= Annette Schlünz =

German classical composer and musician

Annette Schlünz (born 23 September 1964) is a German musician and composer.

==Biography==
Schlünz was born in Dessau, East Germany. She studied music at the Dresden Music School from 1983 to 1987 with Udo Zimmermann and at the Academy of Arts in Berlin from 1988 to 1991 with Paul-Heinz Dittrich. She also studied with Iannis Xenakis at Darmstadt and Helmut Lachenmann in Stuttgart.

Schlünz took a teaching position at the Dresden Center for Contemporary Music in 1987 and taught at the Dresden Music School from 1987 to 1992. She went on a concert and lecture tour in South America in 1996, and also appeared in Denmark, France, Spain, the USA, and Vietnam in 2001. She has also lectured at the electronic music studio of the Academy of Arts in Berlin, the Brandenburg Colloquium, the Akademie Schloss Solitude in Stuttgart and the German Academy at the Villa Massimo in Rome.
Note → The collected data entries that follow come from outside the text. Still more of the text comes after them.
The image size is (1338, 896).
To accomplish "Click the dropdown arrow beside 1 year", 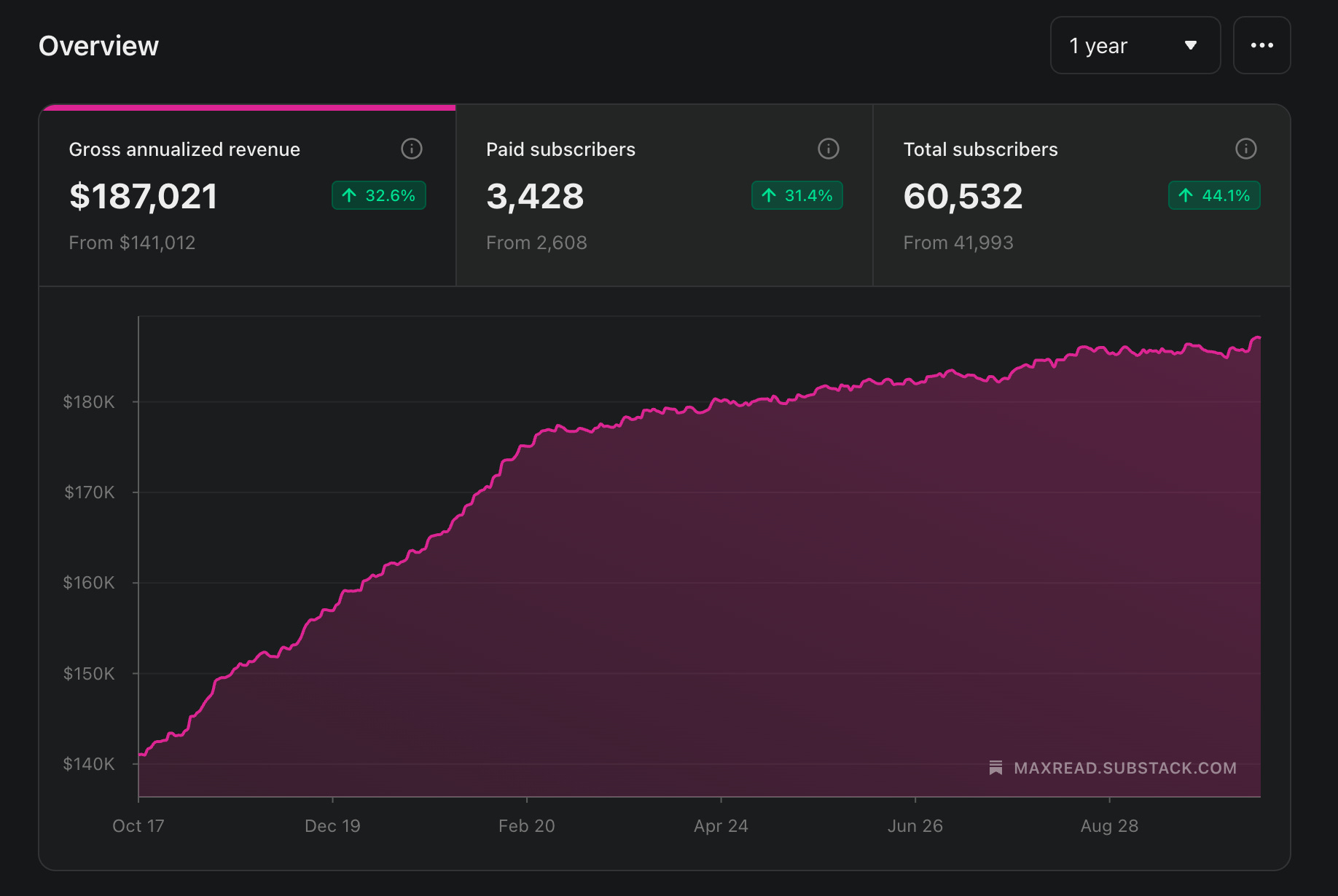I will [1191, 46].
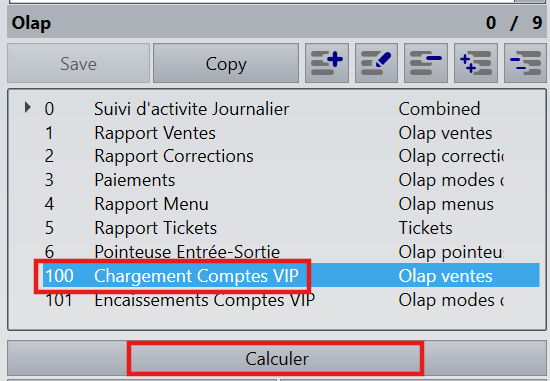The width and height of the screenshot is (550, 381).
Task: Click Suivi d'activite Journalier report name
Action: pos(192,109)
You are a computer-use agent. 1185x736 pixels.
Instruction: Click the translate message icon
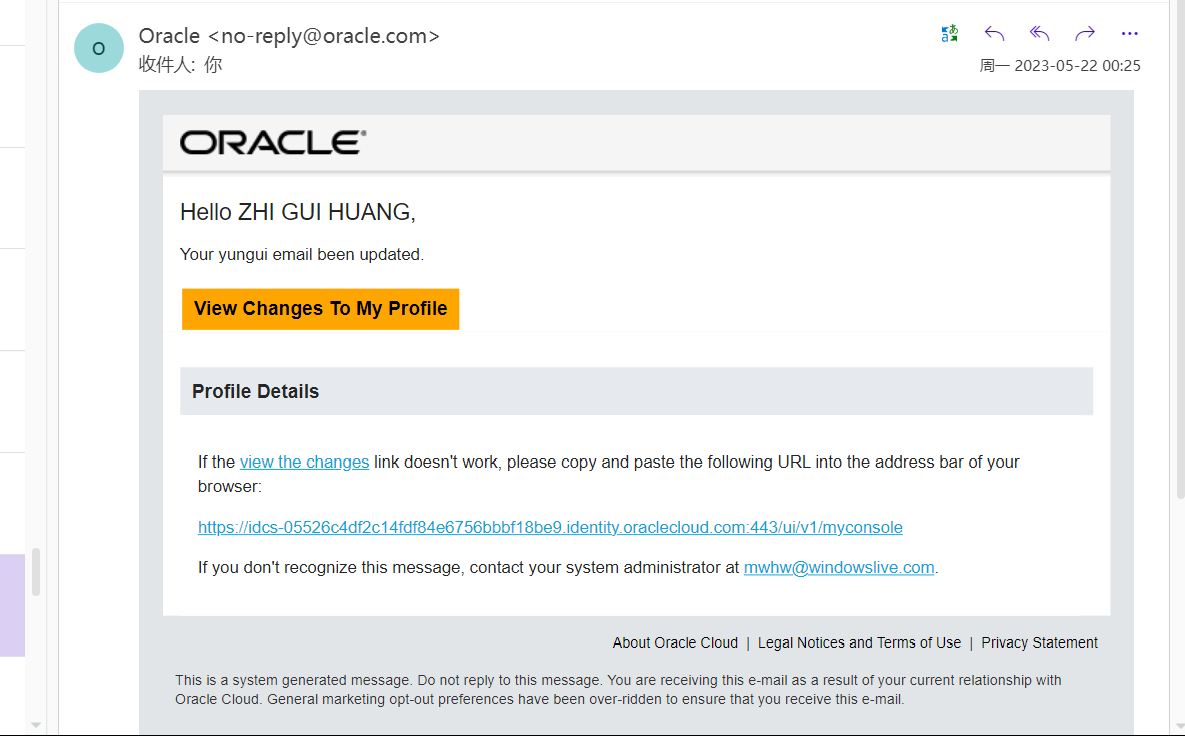point(950,34)
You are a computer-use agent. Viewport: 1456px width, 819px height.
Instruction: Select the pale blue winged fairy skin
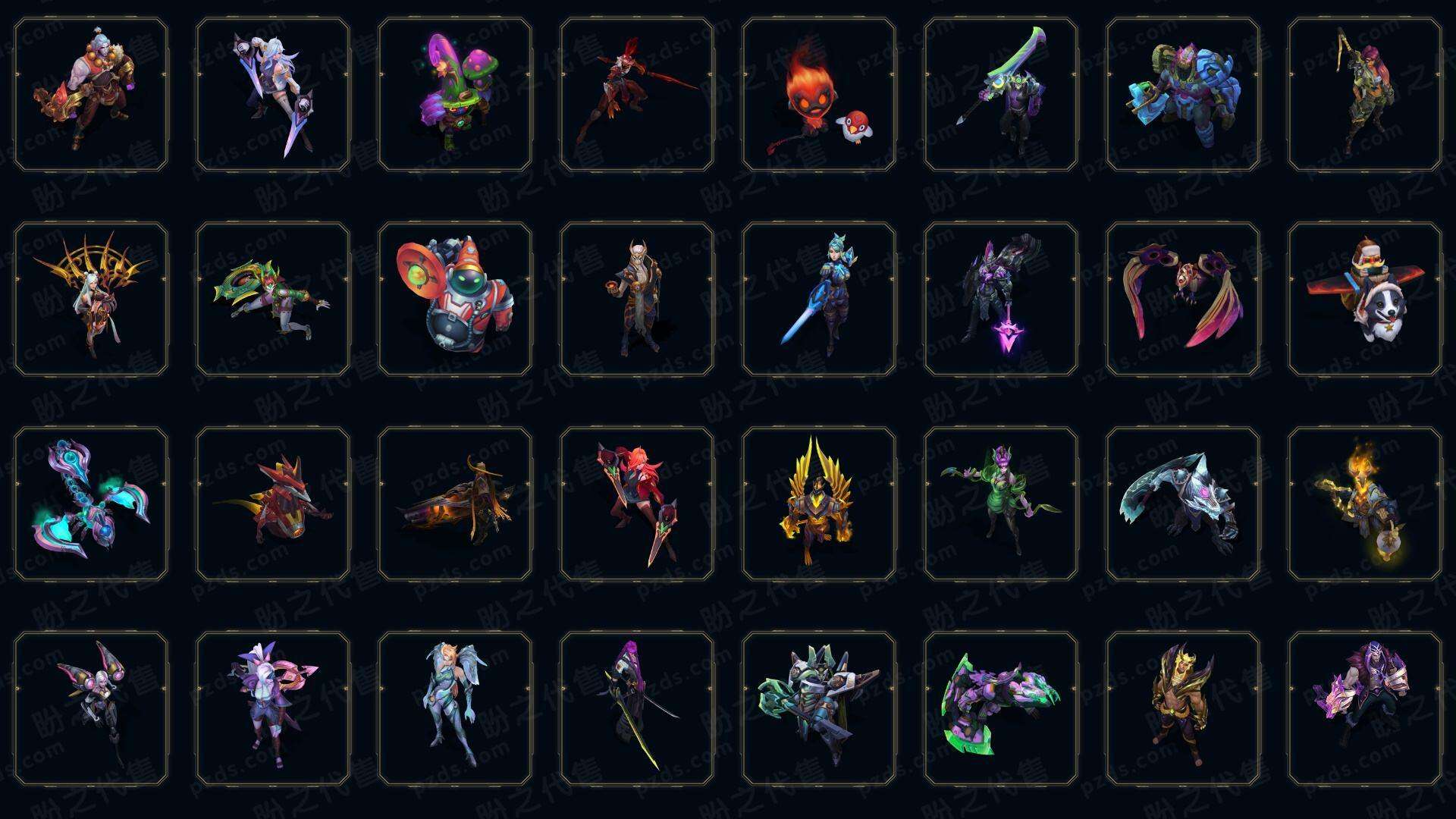[x=455, y=708]
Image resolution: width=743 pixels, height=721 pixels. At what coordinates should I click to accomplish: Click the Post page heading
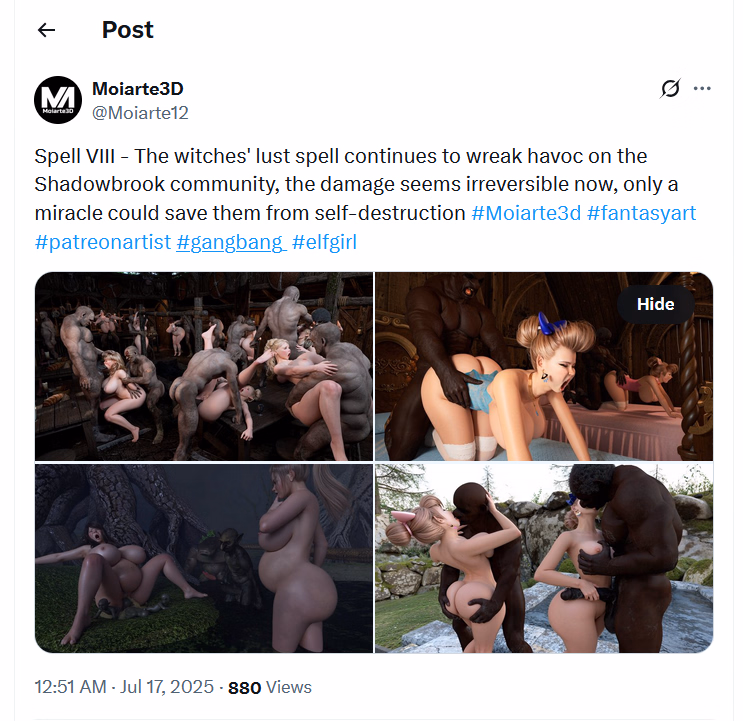tap(128, 30)
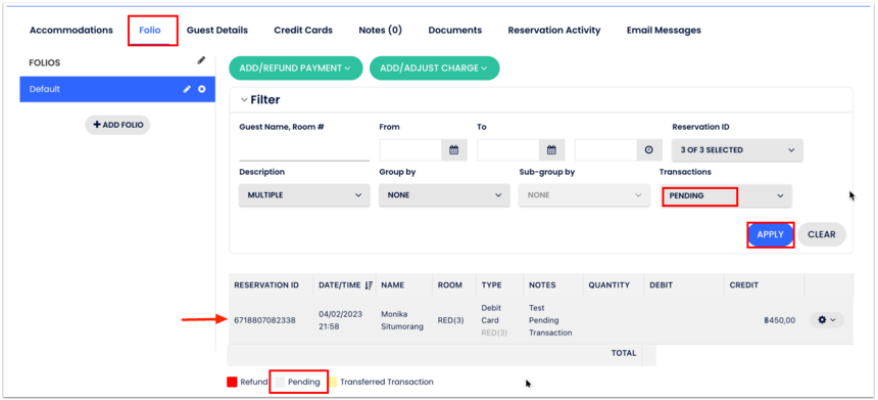The height and width of the screenshot is (400, 878).
Task: Expand the Description MULTIPLE dropdown
Action: [x=304, y=196]
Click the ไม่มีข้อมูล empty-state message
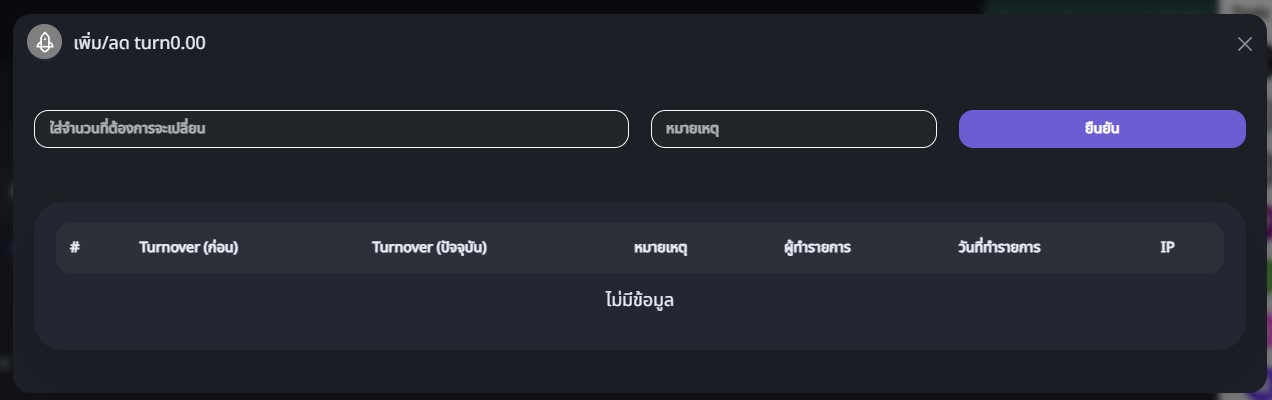The image size is (1272, 400). point(639,300)
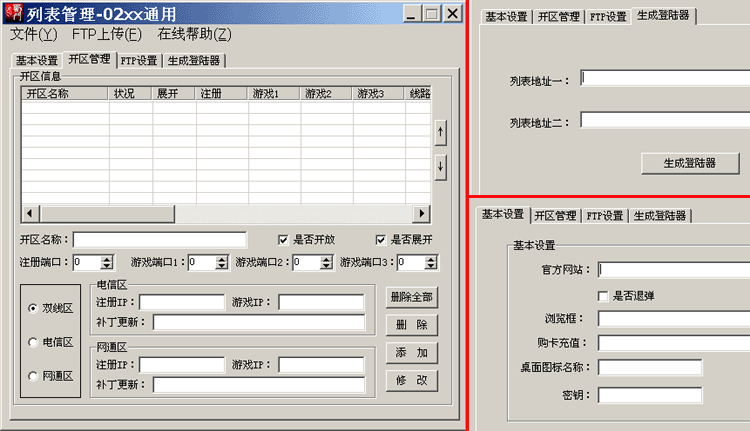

She was composer-in-residence at GRAME Centre National de Création Musicale in Lyon in 2005.

==Honors and awards==
- Hanns Eisler Prize (1990)
- Heidelberg Artists Award (1998)
- Prize of the German Record Critics' Award (1999, for the EMI Classics recording of MOCCOLI)
- Scholarships to Darmstadt (1990, 1992)

==Works==
Schlünz has composed music for stage, chamber ensemble, vocal, and multimedia works. Selected works include:

- Matka (chamber opera, libretto by the composer, after Karel Capek), 1988–89
- Un jour d'été (children's theater, text by Pierre Garnier), 1996
- TagNachtTraumstaub (music theater, texts by the composer, Matthias Roth, Ulrike Schuster), 1999–2000
- Picardie orchestra, 1992
- Fadensonnen small orchestra, 1993
- but you in it bass clarinet, tuba, orchestra, 2001–02
- Ornithopoesie choral (text by Pierre Garnier), 1989
- Tender Buttons choral (texts by Matthias Roth, Pierre Garnier), 1997
- shaded piano, 1991
- String Trio – il pleut doucement sur la ville violin, viola, cello, 1989
- night black, the blue oboe, trombone, viola, cello, double bass, piano, percussion, 1990
- pigeon blue shadows mingled flute, guitar, 1990
- Et la pluie se – silent - organ, 3 percussion, 1994 (also version for organ, percussion, 2004)
- Dream herb flute, clarinet, violin, viola, cello, double bass, piano, percussion, 1995
- With traces of water and salt voice 11 players, 1987
- Rose (text by Ingeborg Bachmann), mezzo-soprano, piano, 1988
- The anti-Rose (text by Yvan Goll, Claire Goll) soprano, violin, piano, 1995
- Violent customer – Gibbongesänge (text by Ulrike Schuster), voice, tape, 2001
- I see the dream of water, music events for a mobile ensemble (text by Pierre Garnier), 2 voices, recorders (1 player), percussion, sculptures (by Daniel Depoutot), 1995
- couloir de la solitude tape, room installation (by Thierry Aue), 2000

Her work has been recorded and issued on CD, including:
- Klage Daniel Morgenroth, speaker; Friedrich Goldmann/Scharoun Ensemble (Aurophon/DZzM, 1992)
- verhalten, entgleiten, entfalten Reinbert Evers, guitar (Sächsische Tonträger/DZzM, 1994)
- Ach, es... Michael Vogt, tuba (RéR, 1994)
- Traumkraut; Tout est rêver; Fadensonnen; Taubenblaue Schatten haben sich vermischt; Ornithopoesie; Et la pluie se mit à tomber Georg Mertens, flute; Volker Höh, guitar; Accroche-Note; Les Percussions de Strasbourg; Roland Kluttig/Thürmchen Ensemble; Klaus Bernbacher/Kammerensemble Pro Musica Nova Bremen; Roland Hayrabedian/Musicatreize Marseille (Wergo: 6539, 1998)
- Zarte Knöpfe Michael Gläser/Frauenchor des Bayerischen Rundfunkchores (Deutscher Musikrat: 5, 1998)
- la faulx de l'été Katja Reiser, recorders; Tan Kutay, percussion (Carpe Diem: 16256, 1999)
- MOCCOLI Carola Schlüter, soprano; Ensemble Phorminx (EMI Classics: 26189, 1999)
- Unaufhörliche Schlaflosigkeit Michael Vogt, tuba (Villa Massimo, 1999)
- la faulx de l'été (second version) Carin Levine, flute; Stefan Blum, percussion (Radio Bremen, 2005)
- ZEBRA Lenka Zupkova, electric violin (Akademie der Künste Berlin, 2005)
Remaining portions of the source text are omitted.